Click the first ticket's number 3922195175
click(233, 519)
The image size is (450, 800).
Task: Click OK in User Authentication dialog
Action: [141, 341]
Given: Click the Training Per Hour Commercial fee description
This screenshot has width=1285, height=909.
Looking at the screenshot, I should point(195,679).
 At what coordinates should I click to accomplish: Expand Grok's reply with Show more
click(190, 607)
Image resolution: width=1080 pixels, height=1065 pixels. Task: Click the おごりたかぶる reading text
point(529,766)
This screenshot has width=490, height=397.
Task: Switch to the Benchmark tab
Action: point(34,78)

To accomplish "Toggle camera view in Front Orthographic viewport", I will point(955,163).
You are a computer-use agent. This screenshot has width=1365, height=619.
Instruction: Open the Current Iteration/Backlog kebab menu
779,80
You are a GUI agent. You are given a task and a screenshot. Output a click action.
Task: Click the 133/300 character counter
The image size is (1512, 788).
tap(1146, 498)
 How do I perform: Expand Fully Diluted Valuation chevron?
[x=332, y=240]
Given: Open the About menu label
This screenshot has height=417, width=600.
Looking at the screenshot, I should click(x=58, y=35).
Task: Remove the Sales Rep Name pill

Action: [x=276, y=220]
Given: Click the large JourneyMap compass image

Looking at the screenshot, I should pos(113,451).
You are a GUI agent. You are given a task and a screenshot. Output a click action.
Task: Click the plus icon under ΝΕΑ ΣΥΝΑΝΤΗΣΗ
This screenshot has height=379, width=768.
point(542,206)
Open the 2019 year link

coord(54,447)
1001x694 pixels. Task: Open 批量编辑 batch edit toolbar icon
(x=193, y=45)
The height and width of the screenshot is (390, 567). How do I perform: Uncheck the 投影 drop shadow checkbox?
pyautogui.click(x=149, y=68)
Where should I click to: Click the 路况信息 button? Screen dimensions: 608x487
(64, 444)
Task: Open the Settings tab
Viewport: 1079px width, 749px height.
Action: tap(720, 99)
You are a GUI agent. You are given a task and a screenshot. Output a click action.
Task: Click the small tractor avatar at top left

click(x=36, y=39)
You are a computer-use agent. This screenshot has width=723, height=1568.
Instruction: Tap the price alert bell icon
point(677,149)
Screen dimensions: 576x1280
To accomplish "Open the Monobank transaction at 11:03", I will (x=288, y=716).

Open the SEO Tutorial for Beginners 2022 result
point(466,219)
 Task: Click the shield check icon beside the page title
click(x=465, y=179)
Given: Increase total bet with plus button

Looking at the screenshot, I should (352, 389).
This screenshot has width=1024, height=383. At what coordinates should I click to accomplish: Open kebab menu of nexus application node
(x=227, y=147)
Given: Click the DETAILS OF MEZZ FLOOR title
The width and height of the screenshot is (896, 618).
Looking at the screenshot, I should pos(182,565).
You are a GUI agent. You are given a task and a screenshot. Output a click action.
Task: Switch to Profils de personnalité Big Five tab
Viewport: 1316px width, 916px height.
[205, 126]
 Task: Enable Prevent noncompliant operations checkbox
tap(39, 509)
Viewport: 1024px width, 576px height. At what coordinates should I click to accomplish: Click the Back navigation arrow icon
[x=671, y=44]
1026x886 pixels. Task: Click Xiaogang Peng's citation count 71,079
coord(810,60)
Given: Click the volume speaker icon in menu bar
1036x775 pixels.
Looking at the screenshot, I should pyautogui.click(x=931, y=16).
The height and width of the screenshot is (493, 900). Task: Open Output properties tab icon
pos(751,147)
_ _ _ _
■ **Task statement**:
If a line in the entries contains the word "computer", copy that line out.

■ **Written answer**:
You are a computer-use agent. This screenshot has width=1365, height=619.
You are a computer-use agent. This screenshot has width=723, height=1568.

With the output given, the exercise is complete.